Mais pendant de longues périodes nous sommes entourés par des personnes qui ne nous ont pas été révélées par Dieu de cette façon fulgurante. Nous pouvons alors nous appuyer sur la foi de l'Evangile. Si nous n'avons pas foi, nous devons nous rappeler que Dieu à foi, qu'il a créé cette personne dans un acte non seulement d'amour, mais de confiance, qu'il lui a donné la vie dans la certitude que ce n'est pas en vain, qu'il l'a appelée à l’existence parce qu'il a cru en elle et qu'il espère tout d'elle. Nous pouvons, de façon provisoire au moins, partager la foi de Dieu en notre prochain. Cette première approche est essentielle : si nous n'avons pas la foi en notre prochain, il nous est impossible de le supporter parce que même les aspérités les plus insignifiantes, même les difficultés que nous pourrions vaincre, deviennent invincibles et insupportables à l'instant où nous disons : "C'est là une situation définitive qui ne prendra jamais fin ; c'est là l'image définitive de la personne et il n'y a aucune raison de rien attendre." Si nous ne pouvons faire cet acte de foi, nous devons nous rendre compte que nous sommes en deçà de tout le message évangélique par rapport à notre prochain.

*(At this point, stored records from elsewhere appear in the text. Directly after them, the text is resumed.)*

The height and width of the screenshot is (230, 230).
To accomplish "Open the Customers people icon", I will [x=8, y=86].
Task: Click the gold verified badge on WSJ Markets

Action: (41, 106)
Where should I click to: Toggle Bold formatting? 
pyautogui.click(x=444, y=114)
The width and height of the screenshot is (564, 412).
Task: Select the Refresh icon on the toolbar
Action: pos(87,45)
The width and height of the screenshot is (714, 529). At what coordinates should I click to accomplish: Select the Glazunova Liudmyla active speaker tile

Le Christ a tellement cru en chacun de nous qu'il a accepté de vivre et de mourir dans la certitude que ce ne serait pas en vain. Quand nous refusons d'avoir foi en celui dont la présence, l'être, la conduite, nous offensent de la façon la plus cruelle, nous disons par implication: "Seigneur, tu t'es trompé; tu es mort en vain pour cette personne, comme tu l'as créée en vain." C'est dans ces termes que nous devons faire face à notre manque de foi et nous juger quand nous voyons uniquement la destruction, la corruption, le fait qu'il n'y a pas de Royaume de Dieu possible pour cette personne ou avec elle.

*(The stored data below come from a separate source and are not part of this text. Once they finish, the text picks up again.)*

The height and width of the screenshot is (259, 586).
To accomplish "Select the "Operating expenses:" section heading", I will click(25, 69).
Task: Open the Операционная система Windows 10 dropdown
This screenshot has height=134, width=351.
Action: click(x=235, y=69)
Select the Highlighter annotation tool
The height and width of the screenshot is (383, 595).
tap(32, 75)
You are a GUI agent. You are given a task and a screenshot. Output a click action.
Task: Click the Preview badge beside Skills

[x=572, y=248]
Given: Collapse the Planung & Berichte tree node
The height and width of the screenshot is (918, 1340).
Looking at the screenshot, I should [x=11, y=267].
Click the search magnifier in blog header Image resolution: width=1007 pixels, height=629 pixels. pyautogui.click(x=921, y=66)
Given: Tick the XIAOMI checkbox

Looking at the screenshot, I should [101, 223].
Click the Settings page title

La seconde chose, le second trait des relations, c'est 1'espérance. La foi est une certitude de ce qui est invisible ou de ce qui l'est devenu après un instant de vision. L'espérance est cette certitude joyeuse, que l'invisible sera victorieux, qu'il est plus vrai que l’invisible, que je peux me reposer entièrement sur l'invisible et que si j'ai foi en lui, que si jamais mon espérance n'abandonne sa quête, l'invisible triomphera dans la personne et pour elle, dans la communauté et pour elle, dans nos relations personnelles. La foi est sévère, exigeante ; l'espérance introduit une étincelle de joie dans cette certitude et si deux personnes dans une communauté se trouvent à deux pôles différents de par leur vision, de par leurs convictions, de par tous les éléments humains qui les rendent difficiles ou quelquefois à peine supportables l'une à l'autre, la foi et l'espérance peuvent les maintenir ensemble jusqu'au moment où la percée sera possible, où une rencontre sera possible à un niveau tel qu'après cette rencontre, elles puissent se dire : "Quoi que tu sois, quoi que tu fasses, ma certitude est telle que je puis attendre à longueur de vie — jusqu'à longueur d'éternité — que tu sois pleinement réalisé à la gloire de Dieu."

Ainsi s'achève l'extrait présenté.